JTA blames Government for online teaching ills
Jamaica Teachers’ Association (JTA) President Winston Smith is asserting that had the Government answered the call to provide educators with technological devices years before the onset of the novel coronavirus pandemic, online teaching and learning would be more effective.
According to Smith, there was an agreement between the JTA and the Ministry of Finance and the Public Services to give teachers laptops as part of their salary compensation in 2017.
“The aim was to get laptops for our members through negotiation, but the Government said it couldn’t give us money so we said, ‘Since you can’t give us money, give us the laptops’,” he explained.
Smith said, instead of laptops, the Government was able to afford tablets as part of the negotiated benefits for teachers’ personal use.
But, those tablets were not provided until last year.
“You see the tablets that we got, they were not the benevolence of the Government and I want the nation to know it was in lieu of our salary. So if we were to draw a hard line with the Government of Jamaica, we could have said we are not using our own device to teach, so therefore if you want education to continue, provide us with additional devices now,” he argued in an interview with the Jamaica Observer last week.
Further, Smith said that educators were not given lessons about how to utilise electronic devices to enhance the online teaching and learning process.
“The teachers did not just go home, twiddle their thumbs, and sit up and go to the beach.

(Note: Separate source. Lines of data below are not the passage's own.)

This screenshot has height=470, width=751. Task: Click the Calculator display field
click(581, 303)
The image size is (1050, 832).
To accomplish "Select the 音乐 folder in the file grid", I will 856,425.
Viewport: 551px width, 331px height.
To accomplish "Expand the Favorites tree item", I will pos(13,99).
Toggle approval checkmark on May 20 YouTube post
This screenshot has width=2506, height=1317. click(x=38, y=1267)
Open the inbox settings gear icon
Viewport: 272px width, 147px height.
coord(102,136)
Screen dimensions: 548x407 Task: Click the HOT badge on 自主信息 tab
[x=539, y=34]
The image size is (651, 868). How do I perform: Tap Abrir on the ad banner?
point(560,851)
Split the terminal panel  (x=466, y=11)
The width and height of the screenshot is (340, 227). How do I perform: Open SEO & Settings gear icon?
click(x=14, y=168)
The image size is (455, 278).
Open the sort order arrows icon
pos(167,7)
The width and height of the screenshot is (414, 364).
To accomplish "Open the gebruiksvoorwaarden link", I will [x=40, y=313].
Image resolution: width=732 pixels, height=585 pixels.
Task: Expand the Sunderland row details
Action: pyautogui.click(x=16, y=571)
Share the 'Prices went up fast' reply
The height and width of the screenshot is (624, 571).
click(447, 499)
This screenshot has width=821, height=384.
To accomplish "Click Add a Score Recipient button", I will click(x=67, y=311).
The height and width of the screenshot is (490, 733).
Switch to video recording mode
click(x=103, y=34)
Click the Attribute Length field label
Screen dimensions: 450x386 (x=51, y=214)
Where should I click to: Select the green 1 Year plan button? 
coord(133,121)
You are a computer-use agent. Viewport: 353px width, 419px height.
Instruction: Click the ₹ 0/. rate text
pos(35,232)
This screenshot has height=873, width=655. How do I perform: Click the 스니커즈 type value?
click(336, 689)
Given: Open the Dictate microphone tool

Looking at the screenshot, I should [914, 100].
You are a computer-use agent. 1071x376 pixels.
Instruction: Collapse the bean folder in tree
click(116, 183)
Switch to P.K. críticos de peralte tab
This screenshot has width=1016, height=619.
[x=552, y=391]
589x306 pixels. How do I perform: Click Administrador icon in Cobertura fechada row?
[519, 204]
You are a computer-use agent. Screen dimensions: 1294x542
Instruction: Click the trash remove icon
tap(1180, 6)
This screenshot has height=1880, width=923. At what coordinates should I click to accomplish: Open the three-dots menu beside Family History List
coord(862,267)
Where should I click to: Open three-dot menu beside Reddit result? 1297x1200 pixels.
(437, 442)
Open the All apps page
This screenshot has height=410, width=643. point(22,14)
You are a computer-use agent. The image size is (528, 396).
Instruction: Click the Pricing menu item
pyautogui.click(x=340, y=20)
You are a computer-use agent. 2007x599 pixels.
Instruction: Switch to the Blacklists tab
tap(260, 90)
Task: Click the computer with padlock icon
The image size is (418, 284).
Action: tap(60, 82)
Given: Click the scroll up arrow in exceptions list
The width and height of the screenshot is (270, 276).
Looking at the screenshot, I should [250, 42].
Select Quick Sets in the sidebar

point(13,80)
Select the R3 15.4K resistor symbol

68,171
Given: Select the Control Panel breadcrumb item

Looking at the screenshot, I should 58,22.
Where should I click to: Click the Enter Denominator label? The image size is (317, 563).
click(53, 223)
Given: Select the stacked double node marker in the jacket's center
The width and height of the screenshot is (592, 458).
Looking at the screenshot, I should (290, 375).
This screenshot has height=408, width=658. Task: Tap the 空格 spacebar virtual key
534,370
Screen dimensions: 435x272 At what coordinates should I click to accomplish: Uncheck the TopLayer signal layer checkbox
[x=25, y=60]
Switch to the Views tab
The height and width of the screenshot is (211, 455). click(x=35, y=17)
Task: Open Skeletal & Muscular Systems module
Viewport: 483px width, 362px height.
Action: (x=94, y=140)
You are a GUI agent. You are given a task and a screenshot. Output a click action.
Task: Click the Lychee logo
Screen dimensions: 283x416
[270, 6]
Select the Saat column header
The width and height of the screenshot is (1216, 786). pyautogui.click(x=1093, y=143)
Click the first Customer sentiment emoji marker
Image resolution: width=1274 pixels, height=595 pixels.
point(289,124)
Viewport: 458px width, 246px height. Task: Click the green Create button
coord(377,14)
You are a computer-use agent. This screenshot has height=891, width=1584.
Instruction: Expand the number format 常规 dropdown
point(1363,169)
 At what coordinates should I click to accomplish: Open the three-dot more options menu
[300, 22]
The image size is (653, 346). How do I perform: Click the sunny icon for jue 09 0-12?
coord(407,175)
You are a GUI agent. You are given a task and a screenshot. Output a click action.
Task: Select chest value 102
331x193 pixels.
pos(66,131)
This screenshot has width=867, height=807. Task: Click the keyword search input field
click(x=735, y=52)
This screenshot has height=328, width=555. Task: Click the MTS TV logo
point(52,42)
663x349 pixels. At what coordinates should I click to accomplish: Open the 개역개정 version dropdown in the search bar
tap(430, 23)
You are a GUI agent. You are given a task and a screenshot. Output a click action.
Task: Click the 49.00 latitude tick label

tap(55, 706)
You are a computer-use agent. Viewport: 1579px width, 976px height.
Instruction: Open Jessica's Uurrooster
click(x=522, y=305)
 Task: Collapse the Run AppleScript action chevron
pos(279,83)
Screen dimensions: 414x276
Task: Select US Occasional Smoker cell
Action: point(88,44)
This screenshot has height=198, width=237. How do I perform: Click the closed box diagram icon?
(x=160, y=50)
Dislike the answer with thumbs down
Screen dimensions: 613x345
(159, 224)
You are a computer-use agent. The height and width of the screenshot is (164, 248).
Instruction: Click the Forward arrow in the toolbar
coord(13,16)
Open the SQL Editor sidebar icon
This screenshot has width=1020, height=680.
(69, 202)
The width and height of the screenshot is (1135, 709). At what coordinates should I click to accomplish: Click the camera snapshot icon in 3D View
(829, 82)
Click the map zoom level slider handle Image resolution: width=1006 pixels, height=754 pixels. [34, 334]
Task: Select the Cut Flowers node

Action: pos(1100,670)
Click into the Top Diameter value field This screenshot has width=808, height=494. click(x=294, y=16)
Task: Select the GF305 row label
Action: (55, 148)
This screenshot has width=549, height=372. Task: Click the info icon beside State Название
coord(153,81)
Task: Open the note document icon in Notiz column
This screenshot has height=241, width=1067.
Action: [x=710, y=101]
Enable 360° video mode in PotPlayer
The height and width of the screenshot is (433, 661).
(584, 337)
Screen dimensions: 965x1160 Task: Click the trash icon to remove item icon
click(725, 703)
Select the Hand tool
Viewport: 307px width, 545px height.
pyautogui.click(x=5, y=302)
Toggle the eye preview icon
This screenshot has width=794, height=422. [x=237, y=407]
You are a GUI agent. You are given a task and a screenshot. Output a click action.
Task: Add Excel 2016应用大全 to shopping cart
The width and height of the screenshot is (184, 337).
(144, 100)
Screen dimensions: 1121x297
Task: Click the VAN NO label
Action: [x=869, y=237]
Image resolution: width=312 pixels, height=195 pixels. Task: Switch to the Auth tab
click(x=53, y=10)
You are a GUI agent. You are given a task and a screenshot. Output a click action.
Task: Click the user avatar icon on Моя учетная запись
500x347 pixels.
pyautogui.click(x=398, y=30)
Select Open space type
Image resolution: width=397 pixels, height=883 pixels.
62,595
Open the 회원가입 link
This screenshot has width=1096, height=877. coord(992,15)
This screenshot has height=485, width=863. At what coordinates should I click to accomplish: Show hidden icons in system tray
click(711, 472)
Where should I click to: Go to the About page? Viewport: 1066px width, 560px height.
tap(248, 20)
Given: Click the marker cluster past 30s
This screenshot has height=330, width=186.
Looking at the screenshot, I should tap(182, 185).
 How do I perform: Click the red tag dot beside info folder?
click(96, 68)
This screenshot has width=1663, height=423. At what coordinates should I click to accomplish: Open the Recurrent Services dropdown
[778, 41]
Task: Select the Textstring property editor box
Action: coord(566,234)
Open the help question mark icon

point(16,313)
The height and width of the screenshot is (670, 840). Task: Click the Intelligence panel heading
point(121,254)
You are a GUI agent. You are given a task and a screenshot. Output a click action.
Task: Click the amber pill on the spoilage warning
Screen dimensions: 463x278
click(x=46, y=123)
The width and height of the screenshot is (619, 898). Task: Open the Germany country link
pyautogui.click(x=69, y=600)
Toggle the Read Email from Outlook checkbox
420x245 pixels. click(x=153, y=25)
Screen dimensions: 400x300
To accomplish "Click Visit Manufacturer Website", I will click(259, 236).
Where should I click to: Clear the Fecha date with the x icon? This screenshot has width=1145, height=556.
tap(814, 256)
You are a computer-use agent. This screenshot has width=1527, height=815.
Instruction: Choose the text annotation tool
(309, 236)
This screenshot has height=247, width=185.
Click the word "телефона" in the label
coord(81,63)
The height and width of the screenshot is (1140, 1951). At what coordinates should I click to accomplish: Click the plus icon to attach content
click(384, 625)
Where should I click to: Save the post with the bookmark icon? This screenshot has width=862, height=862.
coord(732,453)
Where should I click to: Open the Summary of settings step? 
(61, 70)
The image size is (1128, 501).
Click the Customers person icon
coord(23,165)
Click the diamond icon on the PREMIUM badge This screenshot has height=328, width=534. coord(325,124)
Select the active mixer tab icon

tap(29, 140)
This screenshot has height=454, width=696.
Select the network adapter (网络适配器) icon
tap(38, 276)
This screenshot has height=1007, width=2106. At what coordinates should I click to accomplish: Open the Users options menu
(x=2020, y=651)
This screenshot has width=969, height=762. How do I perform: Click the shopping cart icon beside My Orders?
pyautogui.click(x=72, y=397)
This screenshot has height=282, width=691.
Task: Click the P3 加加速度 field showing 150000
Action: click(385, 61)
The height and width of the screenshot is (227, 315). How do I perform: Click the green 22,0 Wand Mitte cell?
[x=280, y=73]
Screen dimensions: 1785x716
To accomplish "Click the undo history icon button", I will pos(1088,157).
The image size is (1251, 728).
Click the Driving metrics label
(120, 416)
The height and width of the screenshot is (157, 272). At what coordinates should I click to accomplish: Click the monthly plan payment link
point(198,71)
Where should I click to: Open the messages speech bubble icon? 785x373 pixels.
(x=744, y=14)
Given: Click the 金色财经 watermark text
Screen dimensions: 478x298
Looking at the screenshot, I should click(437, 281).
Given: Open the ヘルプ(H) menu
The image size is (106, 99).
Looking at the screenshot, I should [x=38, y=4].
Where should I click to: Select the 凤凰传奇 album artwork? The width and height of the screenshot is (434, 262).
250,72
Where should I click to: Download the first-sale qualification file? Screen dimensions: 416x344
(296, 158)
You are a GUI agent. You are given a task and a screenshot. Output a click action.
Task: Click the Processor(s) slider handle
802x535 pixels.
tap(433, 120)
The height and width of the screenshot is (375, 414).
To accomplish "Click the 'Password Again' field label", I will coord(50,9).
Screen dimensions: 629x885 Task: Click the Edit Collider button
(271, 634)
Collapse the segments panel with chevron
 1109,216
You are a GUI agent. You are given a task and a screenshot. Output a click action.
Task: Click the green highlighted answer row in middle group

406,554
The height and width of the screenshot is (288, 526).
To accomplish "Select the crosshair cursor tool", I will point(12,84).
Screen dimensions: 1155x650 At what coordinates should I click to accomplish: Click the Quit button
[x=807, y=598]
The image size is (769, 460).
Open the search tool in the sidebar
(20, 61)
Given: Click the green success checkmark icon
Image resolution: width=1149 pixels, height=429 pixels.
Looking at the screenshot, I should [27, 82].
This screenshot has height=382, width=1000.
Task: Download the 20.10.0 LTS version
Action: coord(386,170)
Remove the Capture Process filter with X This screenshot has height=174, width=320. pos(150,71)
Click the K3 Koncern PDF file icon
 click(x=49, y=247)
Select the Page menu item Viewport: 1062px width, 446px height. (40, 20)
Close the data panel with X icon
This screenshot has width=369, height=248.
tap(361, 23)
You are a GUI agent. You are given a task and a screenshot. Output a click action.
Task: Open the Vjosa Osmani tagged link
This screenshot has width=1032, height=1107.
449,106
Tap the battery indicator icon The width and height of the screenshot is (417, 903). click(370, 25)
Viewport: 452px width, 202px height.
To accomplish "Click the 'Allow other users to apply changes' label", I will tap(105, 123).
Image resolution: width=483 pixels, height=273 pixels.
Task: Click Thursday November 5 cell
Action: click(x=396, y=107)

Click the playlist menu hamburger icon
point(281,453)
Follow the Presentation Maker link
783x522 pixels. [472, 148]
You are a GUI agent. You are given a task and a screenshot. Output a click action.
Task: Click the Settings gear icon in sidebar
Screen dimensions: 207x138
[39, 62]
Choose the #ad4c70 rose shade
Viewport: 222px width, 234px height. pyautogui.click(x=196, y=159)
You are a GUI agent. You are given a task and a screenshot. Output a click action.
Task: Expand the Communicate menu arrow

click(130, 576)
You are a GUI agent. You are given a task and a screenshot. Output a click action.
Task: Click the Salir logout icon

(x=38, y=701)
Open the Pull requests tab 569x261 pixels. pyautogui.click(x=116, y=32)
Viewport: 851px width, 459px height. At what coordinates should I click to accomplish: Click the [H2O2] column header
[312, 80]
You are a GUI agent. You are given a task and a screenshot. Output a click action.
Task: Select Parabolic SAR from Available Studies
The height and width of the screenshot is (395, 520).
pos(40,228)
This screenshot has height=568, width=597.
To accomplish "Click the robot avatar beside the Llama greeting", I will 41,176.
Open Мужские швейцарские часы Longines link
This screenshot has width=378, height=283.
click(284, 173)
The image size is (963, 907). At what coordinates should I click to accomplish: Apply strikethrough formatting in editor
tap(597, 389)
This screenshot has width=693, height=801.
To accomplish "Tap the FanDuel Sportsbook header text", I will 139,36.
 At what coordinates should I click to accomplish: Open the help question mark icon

They pivoted. We were never taught how to use technology in this dispensation to teach. At no point in time prior to the pandemic were we given courses on it,” he said.
The JTA president said teachers learnt to teach in the online space with the basic knowledge obtained at the university level and by doing their own research through YouTube.
He, however, commended the Jamaica Teaching Council for putting forward a few programmes to enhance the skills and competence of teachers for online teaching amid the novel coronavirus pandemic.
Smith added that teachers deserve to be recognised for their resilient efforts of teaching in the pandemic.
“Now, we are in a situation where devices are no longer a luxury, but a fundamental necessity for the teacher to keep the education system a float. Here is an added cost brought on to teachers for which to date, the Government has not even said thank you to the teachers of Jamaica,” Smith said.
He added: “The teachers and children are not at school, so the amount of money the Government used to spend for the various schools would have been reduced. Who is now paying for it? The teachers, who are now at home.”